Sir, – I commend Lieutenant Zoe Jones for addressing the extraordinarily important issue of the Civil-Military Relationship (NR 111/1). It’s nearly 30 years since I left the service, but it was an issue that concerned me whilst serving and I penned an article for the NR around the topic and the importance of the Just War concept in its nurturing, at that time.

I would offer two observations: Firstly, the continuing concern I have around progress on Diversity and Inclusiveness (D&I). For the last ten years or so I have been interviewing Royal Navy Officer and Senior Rating applicants for Incorporated and Chartered Engineer Registration with the UK’s Engineering Council (in itself a contributory equivalent standards/public confidence element of the relationship). D&I forms a mandatory element of the Professional Review Interview and I am regularly surprised by the complacency I hear. If you consider the recent Met. furore and assume that the 2% (roughly based on the published data regarding pending criminal investigations and the total workforce) who commit illegality are the tip of the iceberg then, say, a further 8% are probably not exhibiting ‘D&I Compliant behaviour’ for reasons of conscious or unconscious bias. So why would you not assume that somewhere around 8% of RN personnel are, today, not D&I compliant?

There doesn’t appear to me to be an approach that treats the issue in much the same way as, say, Safety, and assumes that human nature will be constantly tempting people to regress. With safety standards people regress, unless persistently encouraged, towards whatever takes less effort or time and with D&I they (and I include myself) regress to historic behavioural norms and unconscious bias unless similarly motivated. I am repeatedly told that the RN has great rules and a strongly D&I supportive culture supported by periodic briefings etc., but I fear there is something missing still. I occasionally ask for examples of an ethical challenge made in this area and the responses do not impart a sense of determined urgency here.

Unless the RN has reached a utopian position, a recent officer applicant who told me that, on transfer from an all-male vessel to a mixed vessel, he found the behaviour quite ‘normal’ pretty much made the point.

My second observation is the impact of the increasing use of remotely managed unmanned weapons, whether autonomous or controlled by humans.

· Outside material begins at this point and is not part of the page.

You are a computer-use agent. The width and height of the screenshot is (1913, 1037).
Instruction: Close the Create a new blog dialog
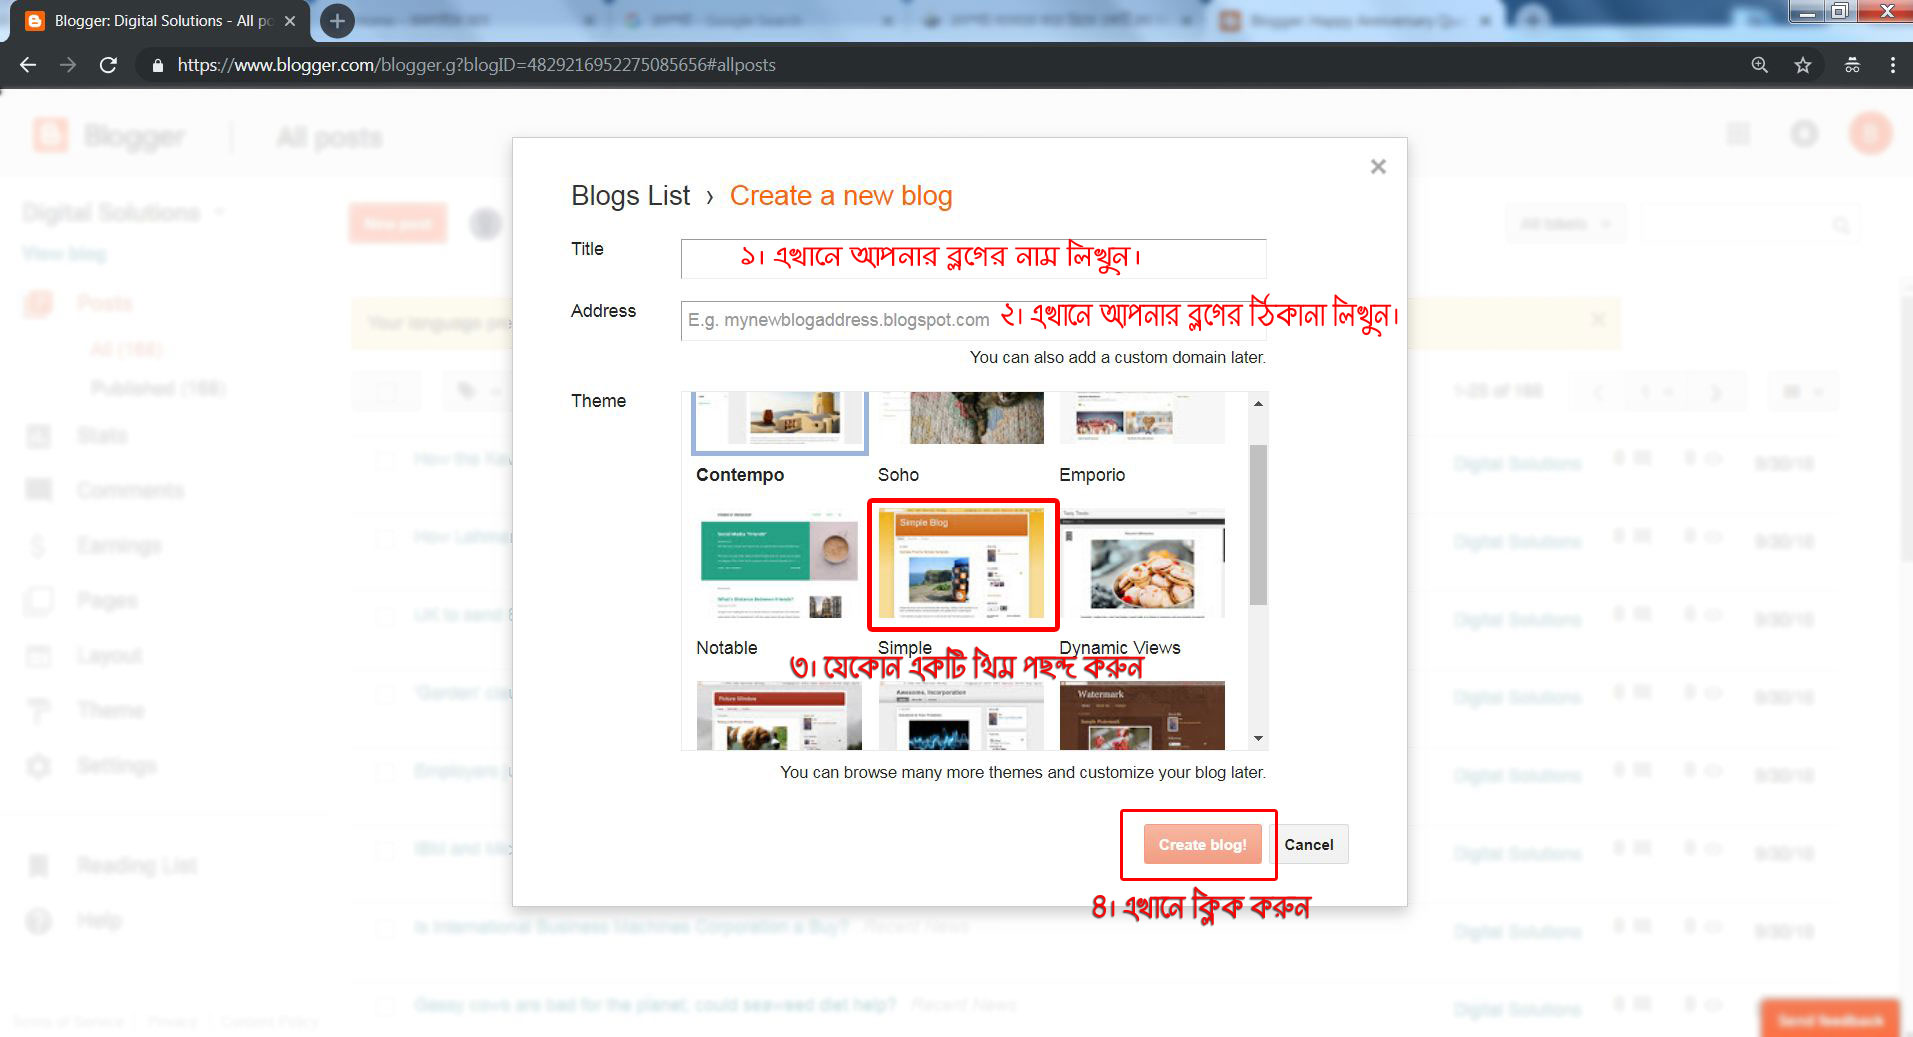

Whilst our brave men and women are putting themselves in harm’s way there will always be two positive outcomes. Firstly, irrespective of the justness of the cause, they will get the sympathy of many (hopefully most – viz Royal Wootton Bassett). Secondly the politicians will be more wary of using them.

The same cannot be said for someone sitting in the UK, out of harm’s way, delivering lethal force hundreds of miles away, no matter how much mental strain they are under (and I don’t wish to minimise this). My view is that the MoD should give serious consideration to a distinct separation of this element from the ‘Harm’s Way’ element for precisely this Civil- Military relationship reason.

Looking ahead, this relationship is only going to become more difficult to manage and particularly so as environmental sustainability and energy and resource consumption and wastage become more divisive and pressing issues. Our understanding of the Just War criteria will need to embrace these points and gain societal endorsement and alongside that one can imagine changes to the criminal code that will impact the Armed Forces.

Well done and thank you Lieutenant Jones: a 15 minute read maybe, but many years of thought and action. Yours faithfully.